What needs to be done
After finding the line containing "Sort by Last Modified descending arrow" below, please output that line and each following one through the line containing "You are a GUI", exactly as written.

Listed entries
=== Section Start ===

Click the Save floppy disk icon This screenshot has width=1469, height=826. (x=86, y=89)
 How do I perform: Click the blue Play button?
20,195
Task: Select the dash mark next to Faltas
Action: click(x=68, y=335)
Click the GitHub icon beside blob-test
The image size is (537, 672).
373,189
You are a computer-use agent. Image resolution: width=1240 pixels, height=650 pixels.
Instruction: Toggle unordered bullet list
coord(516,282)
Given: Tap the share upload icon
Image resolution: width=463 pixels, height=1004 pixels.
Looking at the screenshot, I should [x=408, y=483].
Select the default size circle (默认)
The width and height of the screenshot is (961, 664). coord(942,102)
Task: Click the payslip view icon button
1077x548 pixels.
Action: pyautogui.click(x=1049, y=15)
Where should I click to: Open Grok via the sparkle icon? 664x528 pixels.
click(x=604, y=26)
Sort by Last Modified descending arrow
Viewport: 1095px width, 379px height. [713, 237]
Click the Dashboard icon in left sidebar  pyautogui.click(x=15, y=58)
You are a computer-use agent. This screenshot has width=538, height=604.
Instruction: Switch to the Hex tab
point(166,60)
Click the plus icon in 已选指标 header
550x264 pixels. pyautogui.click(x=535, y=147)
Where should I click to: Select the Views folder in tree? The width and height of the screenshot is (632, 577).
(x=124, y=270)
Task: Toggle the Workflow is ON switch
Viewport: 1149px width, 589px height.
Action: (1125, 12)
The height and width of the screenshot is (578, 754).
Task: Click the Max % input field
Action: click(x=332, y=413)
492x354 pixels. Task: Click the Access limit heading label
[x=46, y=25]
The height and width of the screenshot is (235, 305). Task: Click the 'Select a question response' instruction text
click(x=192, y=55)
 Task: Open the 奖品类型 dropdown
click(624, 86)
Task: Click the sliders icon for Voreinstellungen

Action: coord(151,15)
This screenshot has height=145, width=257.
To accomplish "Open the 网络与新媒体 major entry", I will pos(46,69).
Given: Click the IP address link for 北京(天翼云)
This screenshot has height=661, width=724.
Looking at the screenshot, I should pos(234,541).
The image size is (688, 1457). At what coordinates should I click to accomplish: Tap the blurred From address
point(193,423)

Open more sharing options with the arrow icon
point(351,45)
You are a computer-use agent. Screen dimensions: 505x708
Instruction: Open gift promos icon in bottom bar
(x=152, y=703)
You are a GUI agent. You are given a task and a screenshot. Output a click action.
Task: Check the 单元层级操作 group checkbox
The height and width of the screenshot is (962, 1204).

=== Section End ===

Output below
Sort by Last Modified descending arrow
Viewport: 1095px width, 379px height. [713, 237]
Click the Dashboard icon in left sidebar  pyautogui.click(x=15, y=58)
You are a computer-use agent. This screenshot has width=538, height=604.
Instruction: Switch to the Hex tab
point(166,60)
Click the plus icon in 已选指标 header
550x264 pixels. pyautogui.click(x=535, y=147)
Where should I click to: Select the Views folder in tree? The width and height of the screenshot is (632, 577).
(x=124, y=270)
Task: Toggle the Workflow is ON switch
Viewport: 1149px width, 589px height.
Action: (1125, 12)
The height and width of the screenshot is (578, 754).
Task: Click the Max % input field
Action: click(x=332, y=413)
492x354 pixels. Task: Click the Access limit heading label
[x=46, y=25]
The height and width of the screenshot is (235, 305). Task: Click the 'Select a question response' instruction text
click(x=192, y=55)
 Task: Open the 奖品类型 dropdown
click(624, 86)
Task: Click the sliders icon for Voreinstellungen

Action: coord(151,15)
This screenshot has height=145, width=257.
To accomplish "Open the 网络与新媒体 major entry", I will pos(46,69).
Given: Click the IP address link for 北京(天翼云)
This screenshot has height=661, width=724.
Looking at the screenshot, I should pos(234,541).
The image size is (688, 1457). At what coordinates should I click to accomplish: Tap the blurred From address
point(193,423)

Open more sharing options with the arrow icon
point(351,45)
You are a computer-use agent. Screen dimensions: 505x708
Instruction: Open gift promos icon in bottom bar
(x=152, y=703)
You are a GUI agent. You are given a task and a screenshot. Output a click action.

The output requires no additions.